I agree with the idea that consciousness won’t emerge gradually in the same way it did in animals. But I don’t think the idea presented here of consciousness as an “add-on” is necessarily right. I’ll suggest two alternatives: (1) Consciousness is an artifact of the imperfections in our mental architecture. I don’t know that Dennett puts it quite that way, but this seems like a reasonable interpretation of Dennett’s “box of tricks” description of how consciousness comes about. (2) Consciousness emerges from desires rather than cognition: awareness of self is caused by a constant monitoring of how distant the self is from some objective, in order to better achieve that objective.

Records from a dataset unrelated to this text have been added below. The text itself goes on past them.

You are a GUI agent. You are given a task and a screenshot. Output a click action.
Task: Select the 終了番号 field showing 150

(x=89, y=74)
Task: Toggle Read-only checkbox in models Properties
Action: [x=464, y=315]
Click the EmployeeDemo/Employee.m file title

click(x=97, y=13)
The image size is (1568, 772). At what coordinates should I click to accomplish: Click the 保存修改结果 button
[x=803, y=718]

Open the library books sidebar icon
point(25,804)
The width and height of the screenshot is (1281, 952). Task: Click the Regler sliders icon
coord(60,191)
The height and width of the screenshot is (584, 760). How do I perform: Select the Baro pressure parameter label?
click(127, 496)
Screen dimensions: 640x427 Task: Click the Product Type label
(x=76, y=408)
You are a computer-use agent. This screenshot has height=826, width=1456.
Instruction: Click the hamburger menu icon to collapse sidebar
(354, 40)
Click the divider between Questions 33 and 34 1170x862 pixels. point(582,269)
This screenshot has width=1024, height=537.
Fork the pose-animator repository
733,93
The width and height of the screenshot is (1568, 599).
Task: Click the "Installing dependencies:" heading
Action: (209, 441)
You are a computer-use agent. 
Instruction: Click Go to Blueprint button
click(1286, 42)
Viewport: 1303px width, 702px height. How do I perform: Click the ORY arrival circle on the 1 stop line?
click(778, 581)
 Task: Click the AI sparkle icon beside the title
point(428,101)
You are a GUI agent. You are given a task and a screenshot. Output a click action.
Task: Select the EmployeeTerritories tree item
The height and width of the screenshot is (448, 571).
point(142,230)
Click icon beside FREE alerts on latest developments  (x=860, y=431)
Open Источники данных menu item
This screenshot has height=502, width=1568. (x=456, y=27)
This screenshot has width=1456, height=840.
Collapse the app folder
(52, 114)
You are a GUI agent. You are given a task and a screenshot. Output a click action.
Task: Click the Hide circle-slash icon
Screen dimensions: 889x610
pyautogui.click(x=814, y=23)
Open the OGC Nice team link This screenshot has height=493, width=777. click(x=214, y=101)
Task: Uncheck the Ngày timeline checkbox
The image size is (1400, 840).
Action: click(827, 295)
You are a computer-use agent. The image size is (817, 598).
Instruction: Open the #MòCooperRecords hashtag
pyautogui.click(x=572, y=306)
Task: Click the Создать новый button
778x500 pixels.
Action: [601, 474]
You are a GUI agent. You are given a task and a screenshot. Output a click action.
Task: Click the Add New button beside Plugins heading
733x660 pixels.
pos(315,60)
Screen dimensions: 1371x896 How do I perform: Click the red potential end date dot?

The implications of these two alternate views might be: machines never become conscious because they lack our computational imperfections; machines never become conscious because they are never created with goals, only programming; machines become situationally conscious when their programming gives them an objective; machine consciousness exists but is fundamentally different from ours, because the imperfections in their computational architecture are very different; etc.
There are different schools of thought as you well know. What is consciousness? Is it only manifested in the much ado about nothing of human existence? You can make a pretty good case that the frog is more in tune with its consciousness never needing to think of its existence then we will ever be.
Machine sentience will come with thunder and as a whimper and everything in between and ways we cannot conceive of with our limited perception of consciousness.
What a great subject for endless thought exercise.